::: Supplied text

# Smells so good in my house



## tmilldrummer (Feb 7, 2012)

Mmm Mmm... Got ten pounds of jerky baking in the oven and that smell is driving me crazy. Took the rear quarters of a nice fat doe I shot last week and sliced it all into thin strips with my Mr. Twister electric fillet knife. Then I threw it all in a giant pot and mixed it all up with some highlands mesquite jerky mix and tossed it in the fridge... fast forward 24 hours and I skewered them all onto shiscabob sticks and hung them on my oven racks, set it at 200 degrees F and pulled the lock out and closed the door on it so it is left open a crack. Few more minutes and I will be tasting this years batch. WOOHOO!
_Posted via Mobile Device_


----------



## Fabner1 (Jan 24, 2009)

Sounds good to me!


----------



## Gill'in time (Apr 20, 2012)

::::::
::: Entries supplied

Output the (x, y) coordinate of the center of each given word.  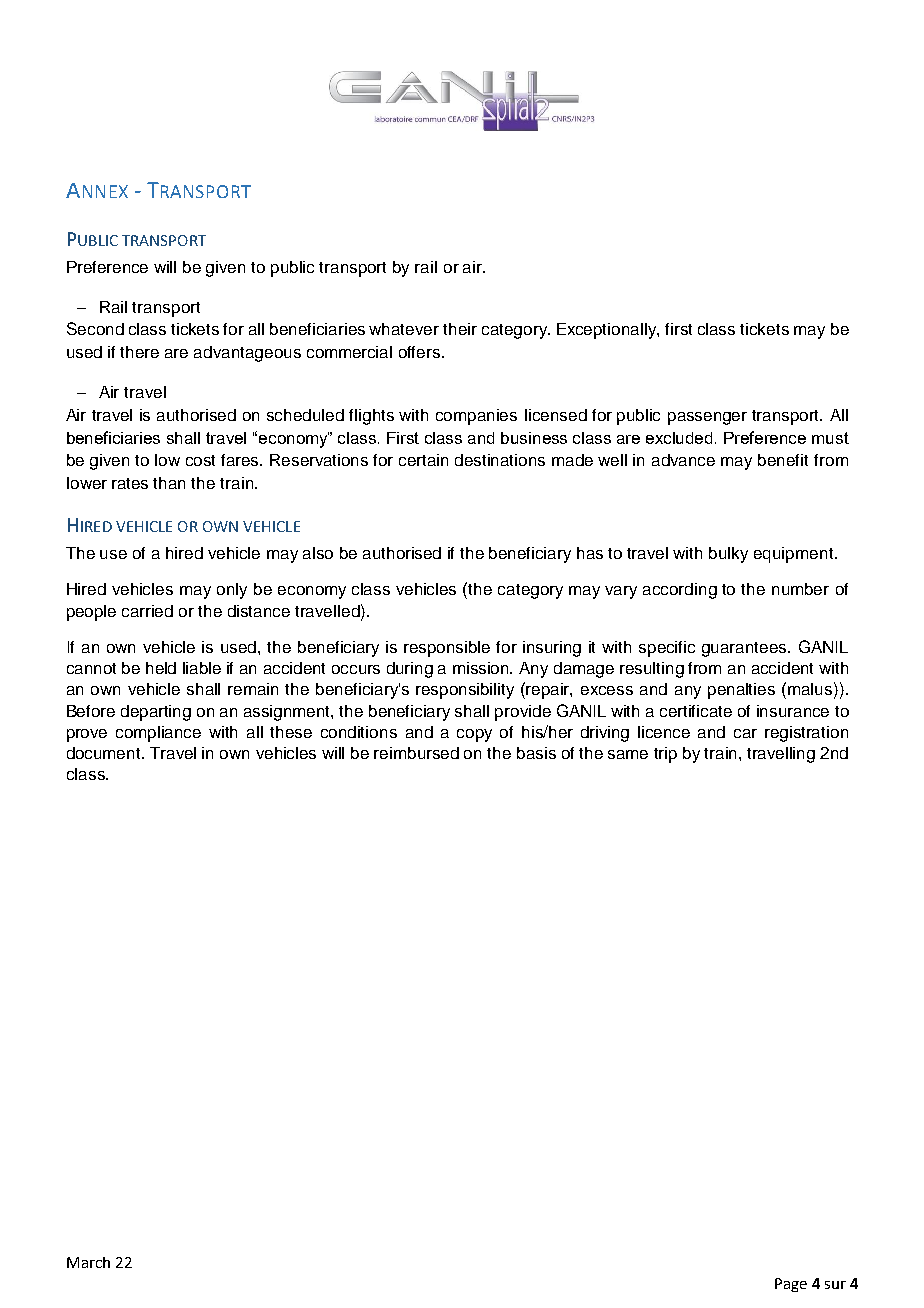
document (105, 753)
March (88, 1262)
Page (791, 1285)
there (139, 352)
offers (421, 352)
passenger (707, 418)
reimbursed (416, 753)
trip (665, 755)
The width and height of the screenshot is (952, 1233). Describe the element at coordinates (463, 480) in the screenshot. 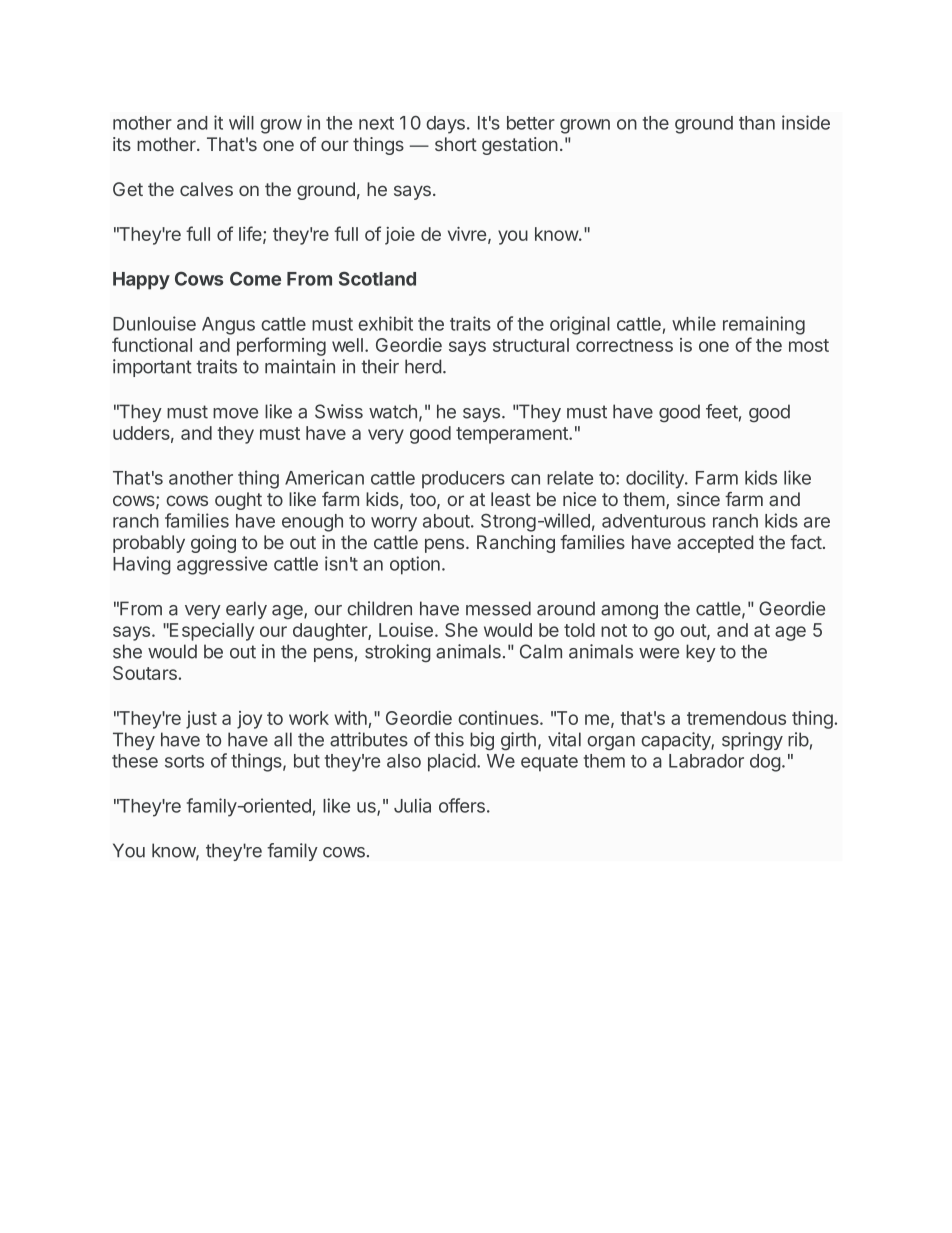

::::::

▶ [Tasks to complete]
• A. Transcribe the jerky thread word for word, everything from "## tmilldrummer (Feb" down to "(Jan 24, 2009)".
• B. Carry the jerky thread on from its final line by writing the next part.
The items are unrelated material, separate from the jerky thread.

▶ [The results]
• A.
## tmilldrummer (Feb 7, 2012)

Mmm Mmm... Got ten pounds of jerky baking in the oven and that smell is driving me crazy. Took the rear quarters of a nice fat doe I shot last week and sliced it all into thin strips with my Mr. Twister electric fillet knife. Then I threw it all in a giant pot and mixed it all up with some highlands mesquite jerky mix and tossed it in the fridge... fast forward 24 hours and I skewered them all onto shiscabob sticks and hung them on my oven racks, set it at 200 degrees F and pulled the lock out and closed the door on it so it is left open a crack. Few more minutes and I will be tasting this years batch. WOOHOO!
_Posted via Mobile Device_


----------



## Fabner1 (Jan 24, 2009)

• B.
Sounds better then the vanilla candle I just lit &#128518;


----------



## tmilldrummer (Feb 7, 2012)

They should make jerky candles... My buddy called me the other night and said his pregnant wife was craving my jerky and that the store bought stuff just doesn't cut it anymore.


----------



## Fabner1 (Jan 24, 2009)

tmilldrummer said:


> They should make jerky candles... My buddy called me the other night and said his pregnant wife was *craving my jerky and that the store bought stuff just doesn't cut it anymore*.



Drummer,

You must be doin' somethin' right!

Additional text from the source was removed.